Durante o julgamento do ex-presidente Jair Bolsonaro (PL) no Supremo Tribunal Federal, nesta terça-feira (2), o procurador-geral da República, Paulo Gonet, afirmou que a Agência Brasileira de Inteligência (Abin) atuou em benefício do grupo responsável pelos atos golpistas, com o objetivo de "espionar adversários políticos".
"A Abin e o GSI (Gabinete de Segurança Institucional) operavam como instâncias de inteligência paralela prontamente acionados pelo presidente da República (Jair Bolsonaro).

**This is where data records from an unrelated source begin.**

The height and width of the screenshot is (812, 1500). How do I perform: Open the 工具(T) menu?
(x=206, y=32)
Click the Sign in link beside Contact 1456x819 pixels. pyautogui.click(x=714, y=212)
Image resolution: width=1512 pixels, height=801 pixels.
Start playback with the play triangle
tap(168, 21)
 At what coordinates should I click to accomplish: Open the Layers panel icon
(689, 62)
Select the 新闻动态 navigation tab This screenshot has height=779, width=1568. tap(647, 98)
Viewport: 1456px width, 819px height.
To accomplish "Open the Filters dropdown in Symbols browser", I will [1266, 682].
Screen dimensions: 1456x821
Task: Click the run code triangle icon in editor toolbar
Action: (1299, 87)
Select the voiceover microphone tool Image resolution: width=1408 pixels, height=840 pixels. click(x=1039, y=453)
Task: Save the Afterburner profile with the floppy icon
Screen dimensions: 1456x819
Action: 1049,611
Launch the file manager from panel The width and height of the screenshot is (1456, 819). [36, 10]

Esse grupo atuava como central de contra inteligência da organização utilizando indevidamente ferramentas de pesquisas e de monitoramento para espionar, sem autorização judicial, adversários políticos", revelou Gonet.
O processo contra o ex-presidente é parte de uma investigação mais ampla, conduzida pela Procuradoria-Geral da República (PGR) e pela Polícia Federal (PF), que apura a suposta tentativa de anular o resultado das eleições de 2022.
Bolsonaro e seus colaboradores são investigados por supostamente conspirar para impedir a posse do então presidente eleito Luiz Inácio Lula da Silva (PT). Paulo Gonet solicita uma pena de 43 anos de prisão para Jair Bolsonaro.